Copy every line of the records below verbatim.
─── MATERIAL
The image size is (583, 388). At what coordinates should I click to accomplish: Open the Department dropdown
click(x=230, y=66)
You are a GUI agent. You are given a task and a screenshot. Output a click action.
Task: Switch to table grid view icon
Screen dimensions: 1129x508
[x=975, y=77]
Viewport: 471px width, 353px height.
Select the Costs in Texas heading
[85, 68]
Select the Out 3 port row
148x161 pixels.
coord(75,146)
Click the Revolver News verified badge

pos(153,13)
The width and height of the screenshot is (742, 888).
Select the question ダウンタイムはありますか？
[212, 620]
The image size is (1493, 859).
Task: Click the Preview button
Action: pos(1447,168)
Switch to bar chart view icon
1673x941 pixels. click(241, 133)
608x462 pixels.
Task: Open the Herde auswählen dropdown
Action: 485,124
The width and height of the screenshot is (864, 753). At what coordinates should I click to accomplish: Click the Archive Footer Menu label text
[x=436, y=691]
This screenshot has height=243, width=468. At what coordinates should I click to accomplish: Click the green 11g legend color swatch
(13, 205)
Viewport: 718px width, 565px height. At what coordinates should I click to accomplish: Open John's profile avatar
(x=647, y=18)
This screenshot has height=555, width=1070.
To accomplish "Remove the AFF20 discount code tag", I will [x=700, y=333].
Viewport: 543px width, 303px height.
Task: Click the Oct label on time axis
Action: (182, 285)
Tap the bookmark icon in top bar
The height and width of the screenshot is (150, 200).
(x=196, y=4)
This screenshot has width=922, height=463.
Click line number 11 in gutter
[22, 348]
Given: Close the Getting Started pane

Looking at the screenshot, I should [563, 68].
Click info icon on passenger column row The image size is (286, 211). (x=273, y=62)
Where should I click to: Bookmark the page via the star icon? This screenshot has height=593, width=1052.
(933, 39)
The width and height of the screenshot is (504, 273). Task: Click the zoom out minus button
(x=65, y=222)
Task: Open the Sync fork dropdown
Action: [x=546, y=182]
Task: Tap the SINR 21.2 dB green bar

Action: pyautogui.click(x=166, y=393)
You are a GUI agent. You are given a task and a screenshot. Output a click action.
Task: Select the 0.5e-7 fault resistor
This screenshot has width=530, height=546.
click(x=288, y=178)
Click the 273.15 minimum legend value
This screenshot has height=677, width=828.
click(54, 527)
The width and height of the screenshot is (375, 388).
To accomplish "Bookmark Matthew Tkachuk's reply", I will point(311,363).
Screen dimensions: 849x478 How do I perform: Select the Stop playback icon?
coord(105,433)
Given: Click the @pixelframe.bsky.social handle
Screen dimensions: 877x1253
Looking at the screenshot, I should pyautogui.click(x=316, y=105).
──────
▶ _ANSWER TO THE EXERCISE_
The image size is (583, 388). At what coordinates should I click to accomplish: Open the Department dropdown
click(x=230, y=66)
You are a GUI agent. You are given a task and a screenshot. Output a click action.
Task: Switch to table grid view icon
Screen dimensions: 1129x508
[x=975, y=77]
Viewport: 471px width, 353px height.
Select the Costs in Texas heading
[85, 68]
Select the Out 3 port row
148x161 pixels.
coord(75,146)
Click the Revolver News verified badge

pos(153,13)
The width and height of the screenshot is (742, 888).
Select the question ダウンタイムはありますか？
[212, 620]
The image size is (1493, 859).
Task: Click the Preview button
Action: pos(1447,168)
Switch to bar chart view icon
1673x941 pixels. click(241, 133)
608x462 pixels.
Task: Open the Herde auswählen dropdown
Action: 485,124
The width and height of the screenshot is (864, 753). At what coordinates should I click to accomplish: Click the Archive Footer Menu label text
[x=436, y=691]
This screenshot has height=243, width=468. At what coordinates should I click to accomplish: Click the green 11g legend color swatch
(13, 205)
Viewport: 718px width, 565px height. At what coordinates should I click to accomplish: Open John's profile avatar
(x=647, y=18)
This screenshot has height=555, width=1070.
To accomplish "Remove the AFF20 discount code tag", I will [x=700, y=333].
Viewport: 543px width, 303px height.
Task: Click the Oct label on time axis
Action: (182, 285)
Tap the bookmark icon in top bar
The height and width of the screenshot is (150, 200).
(x=196, y=4)
This screenshot has width=922, height=463.
Click line number 11 in gutter
[22, 348]
Given: Close the Getting Started pane

Looking at the screenshot, I should [563, 68].
Click info icon on passenger column row The image size is (286, 211). (x=273, y=62)
Where should I click to: Bookmark the page via the star icon? This screenshot has height=593, width=1052.
(933, 39)
The width and height of the screenshot is (504, 273). Task: Click the zoom out minus button
(x=65, y=222)
Task: Open the Sync fork dropdown
Action: [x=546, y=182]
Task: Tap the SINR 21.2 dB green bar

Action: pyautogui.click(x=166, y=393)
You are a GUI agent. You are given a task and a screenshot. Output a click action.
Task: Select the 0.5e-7 fault resistor
This screenshot has width=530, height=546.
click(x=288, y=178)
Click the 273.15 minimum legend value
This screenshot has height=677, width=828.
click(54, 527)
The width and height of the screenshot is (375, 388).
To accomplish "Bookmark Matthew Tkachuk's reply", I will point(311,363).
Screen dimensions: 849x478 How do I perform: Select the Stop playback icon?
coord(105,433)
Given: Click the @pixelframe.bsky.social handle
Screen dimensions: 877x1253
Looking at the screenshot, I should pyautogui.click(x=316, y=105).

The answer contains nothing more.